#### Written request
Count the lines below that contain the string "width", treating uppercase and lowercase as different. Give only the number.

#### Excerpted data
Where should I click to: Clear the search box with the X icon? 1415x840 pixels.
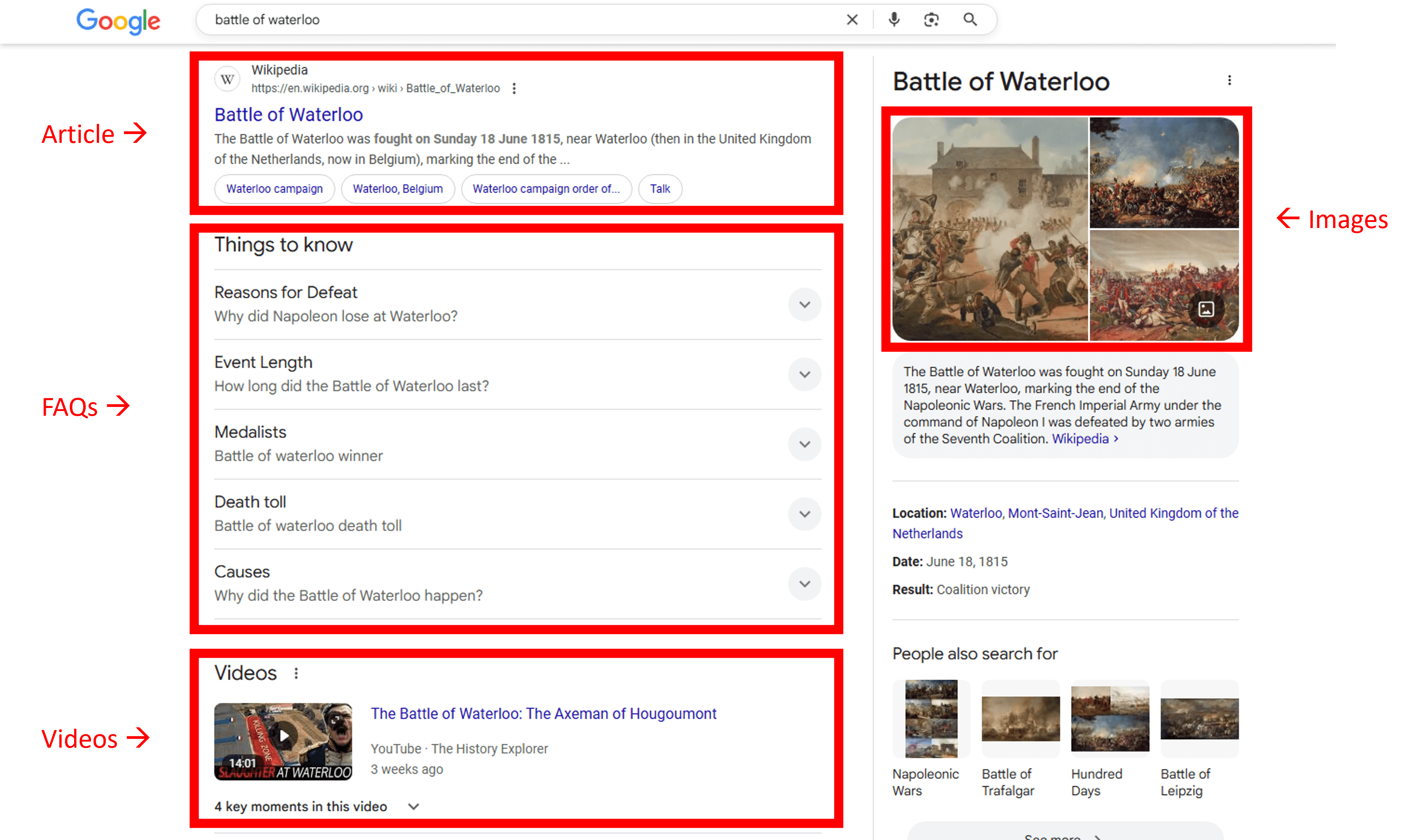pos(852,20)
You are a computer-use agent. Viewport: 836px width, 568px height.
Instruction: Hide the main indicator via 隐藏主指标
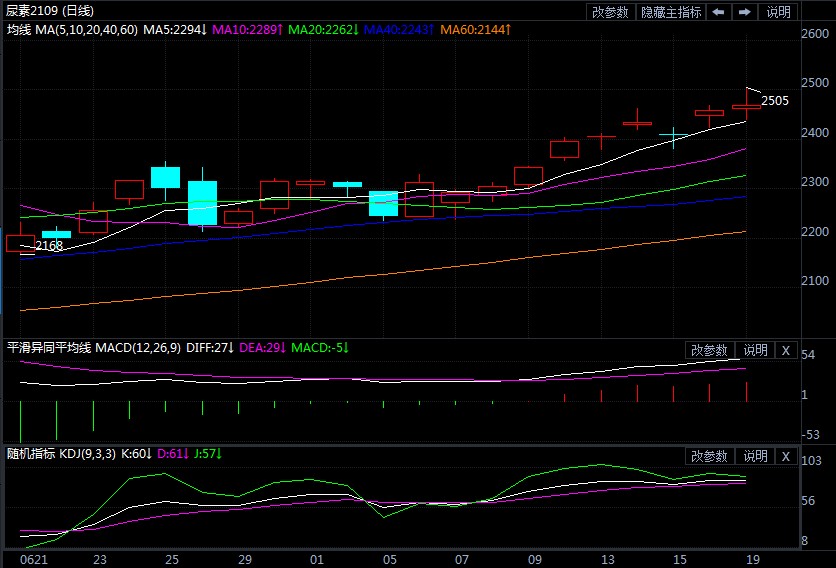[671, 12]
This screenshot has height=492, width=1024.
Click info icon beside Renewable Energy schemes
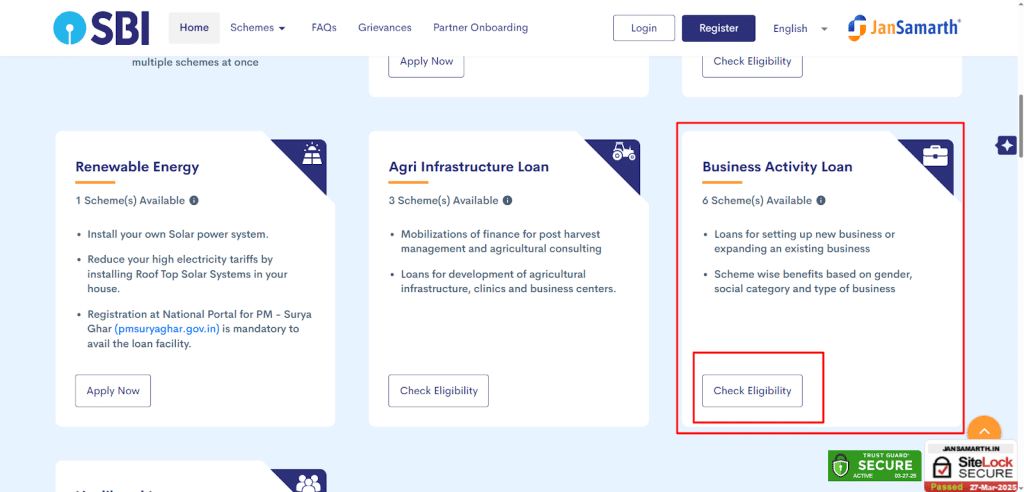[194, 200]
---
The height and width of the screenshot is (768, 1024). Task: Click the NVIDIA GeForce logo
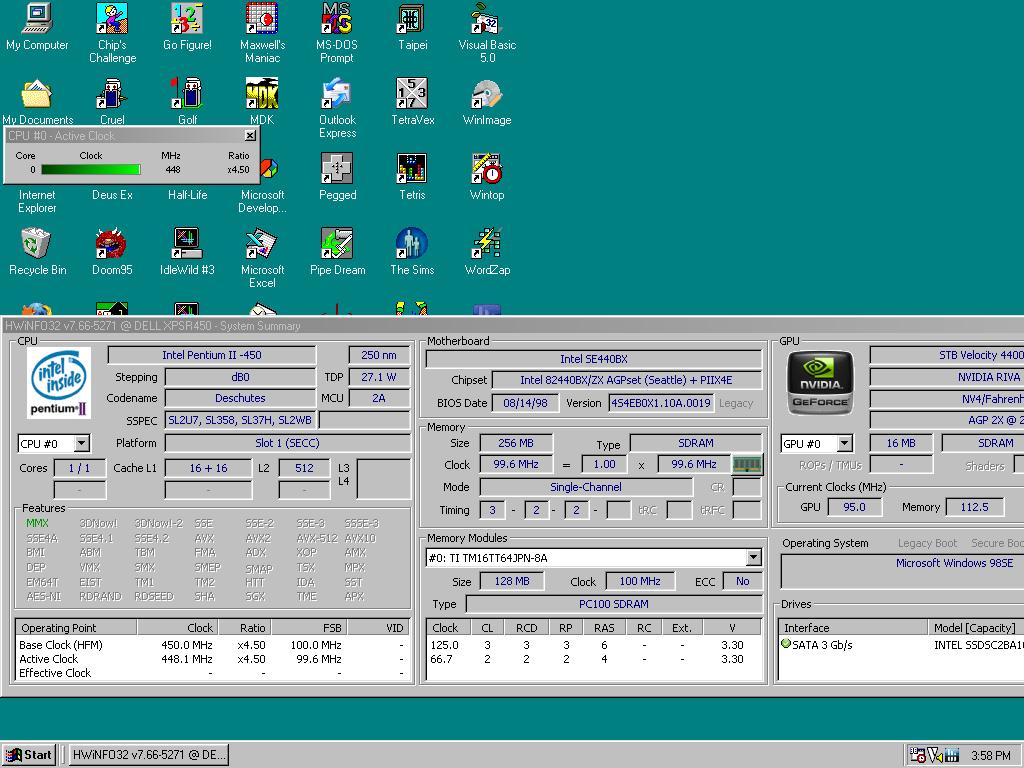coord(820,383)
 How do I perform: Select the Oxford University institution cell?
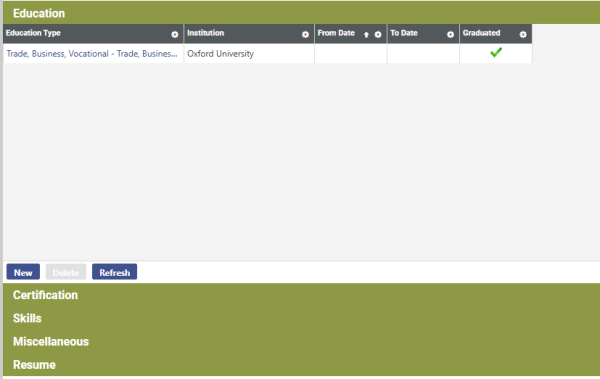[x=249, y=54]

#### The answer
3